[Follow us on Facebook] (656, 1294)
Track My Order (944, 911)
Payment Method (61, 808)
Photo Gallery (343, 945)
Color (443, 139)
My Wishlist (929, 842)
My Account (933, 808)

========

◆ Activity
Please output the records shown above, with every character intact.

◆ Solution to this task
[Follow us on Facebook] (656, 1294)
Track My Order (944, 911)
Payment Method (61, 808)
Photo Gallery (343, 945)
Color (443, 139)
My Wishlist (929, 842)
My Account (933, 808)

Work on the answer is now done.